'''
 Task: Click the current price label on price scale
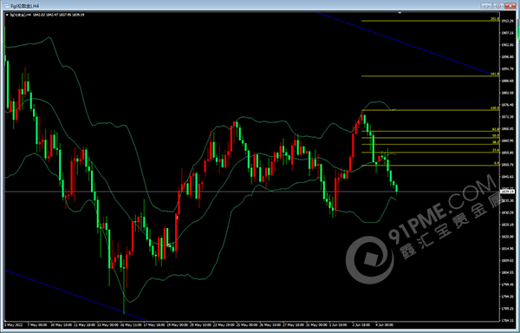click(507, 192)
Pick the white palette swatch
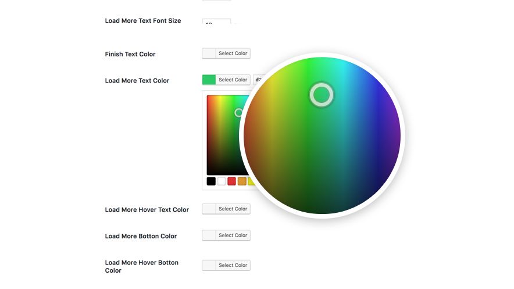Viewport: 514px width, 289px height. pos(222,181)
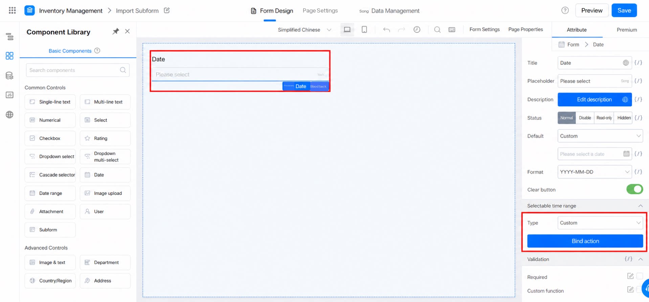Viewport: 649px width, 302px height.
Task: Switch to mobile device preview icon
Action: [364, 30]
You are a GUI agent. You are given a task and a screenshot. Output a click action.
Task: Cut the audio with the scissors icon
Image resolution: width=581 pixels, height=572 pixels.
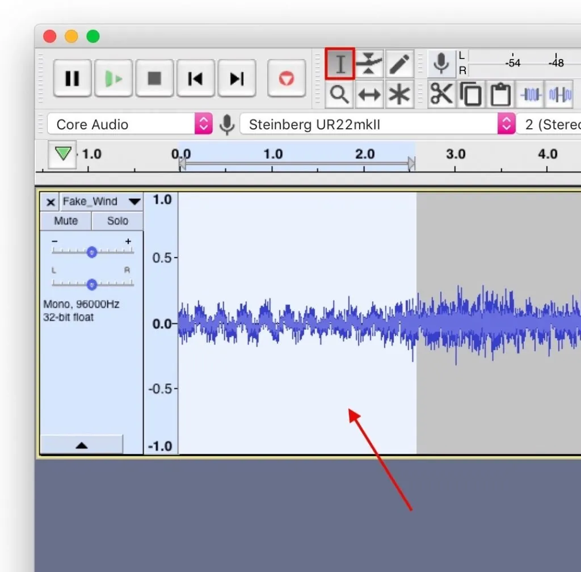pos(441,94)
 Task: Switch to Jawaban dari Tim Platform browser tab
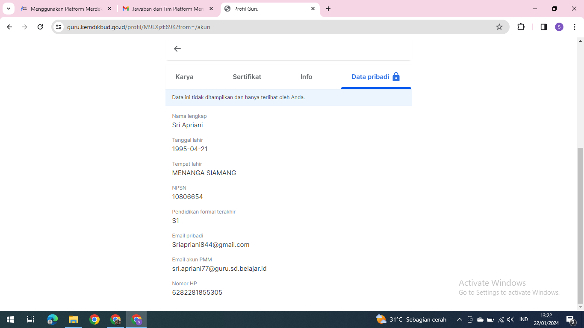[x=168, y=9]
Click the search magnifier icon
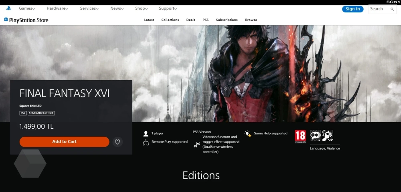Viewport: 401px width, 192px height. click(392, 9)
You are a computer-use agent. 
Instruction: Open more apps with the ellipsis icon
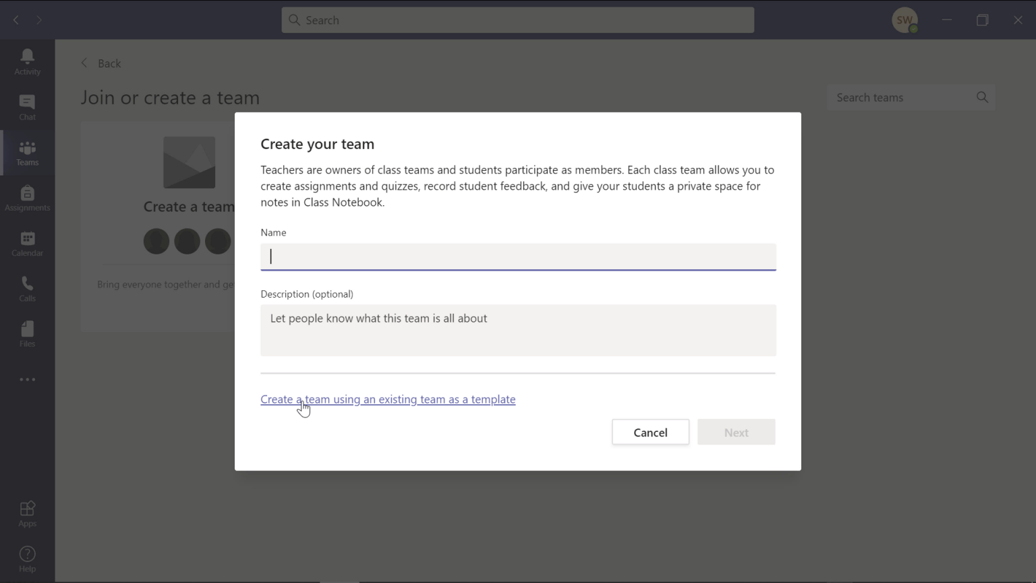[27, 379]
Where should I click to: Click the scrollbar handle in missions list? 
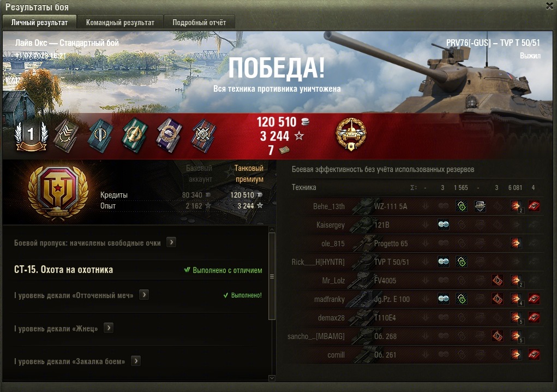[272, 276]
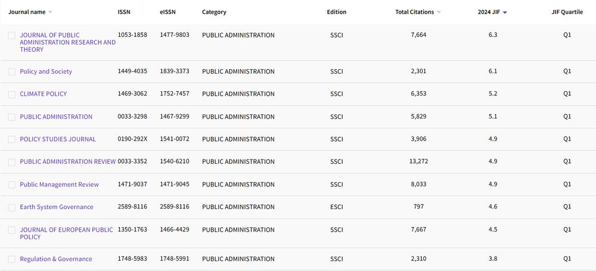The height and width of the screenshot is (271, 596).
Task: Click the sort arrow beside Total Citations
Action: click(439, 13)
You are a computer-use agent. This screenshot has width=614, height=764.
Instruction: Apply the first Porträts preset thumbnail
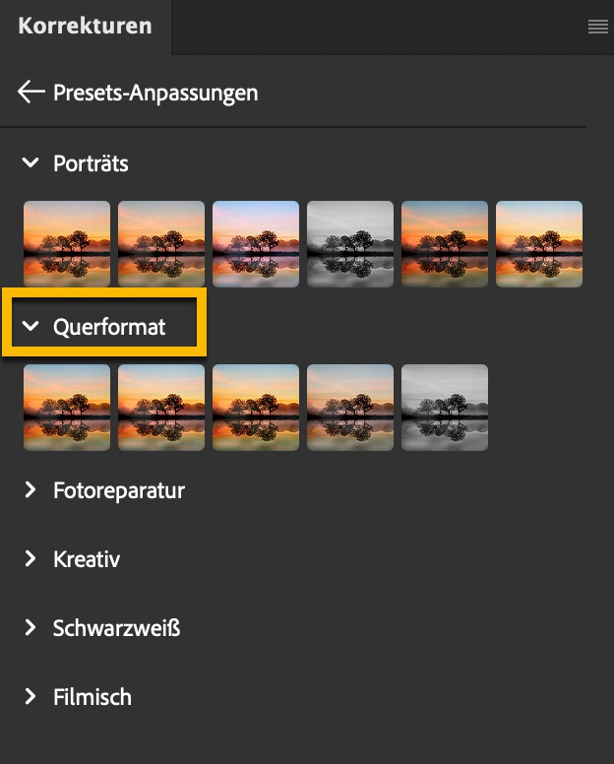(67, 244)
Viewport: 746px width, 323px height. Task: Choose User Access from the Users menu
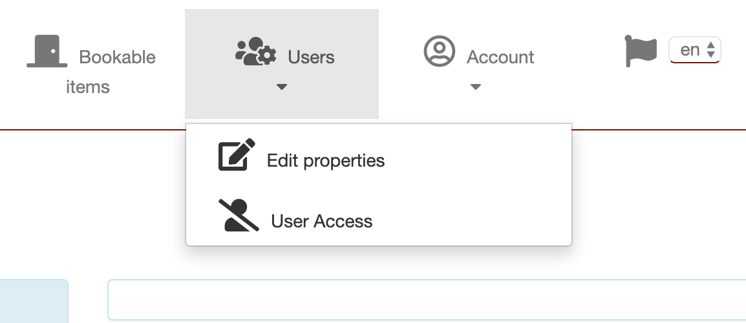pos(321,222)
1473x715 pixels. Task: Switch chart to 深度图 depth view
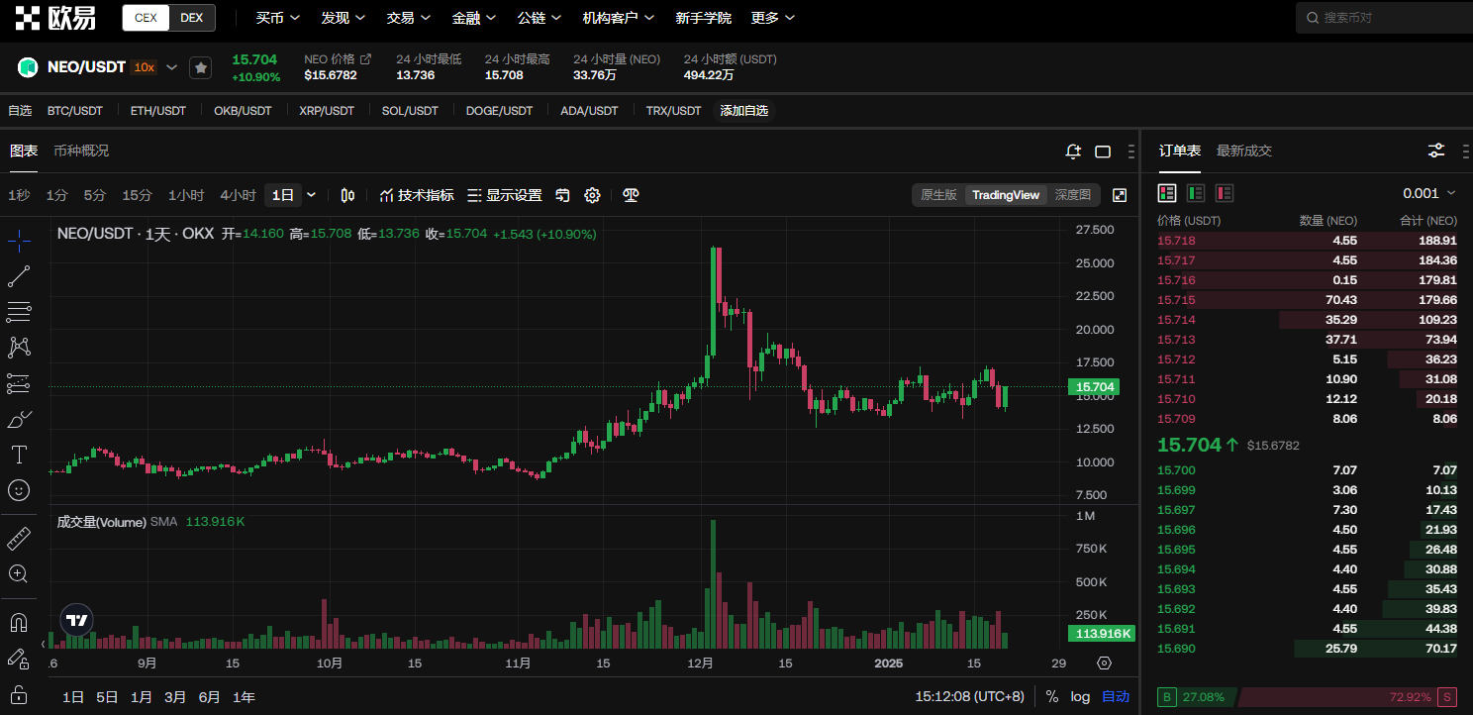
'''
Problem details. Restate the listing word for word, pictures omitted.

The completed task.
 Task: Click the current price label on price scale
click(507, 192)
Pick the white palette swatch
Viewport: 514px width, 289px height. pos(222,181)
Viewport: 649px width, 302px height.
Task: Switch to mobile device preview icon
Action: [364, 30]
You are a GUI agent. You are given a task and a screenshot. Output a click action.
Task: Cut the audio with the scissors icon
Image resolution: width=581 pixels, height=572 pixels.
pos(441,94)
 Task: Switch to Jawaban dari Tim Platform browser tab
[x=168, y=9]
Click the search magnifier icon
Viewport: 401px width, 192px height. click(392, 9)
You are a computer-use agent. 
Instruction: Open more apps with the ellipsis icon
[27, 379]
Where should I click to: Click the scrollbar handle in missions list? 
[272, 276]
The height and width of the screenshot is (271, 596).
Task: Click the sort arrow beside Total Citations
Action: click(439, 13)
You are a computer-use agent. This screenshot has width=614, height=764.
Instruction: Apply the first Porträts preset thumbnail
(67, 244)
Viewport: 746px width, 323px height. Task: Choose User Access from the Users menu
pos(321,222)
1473x715 pixels. Task: Switch chart to 深度图 depth view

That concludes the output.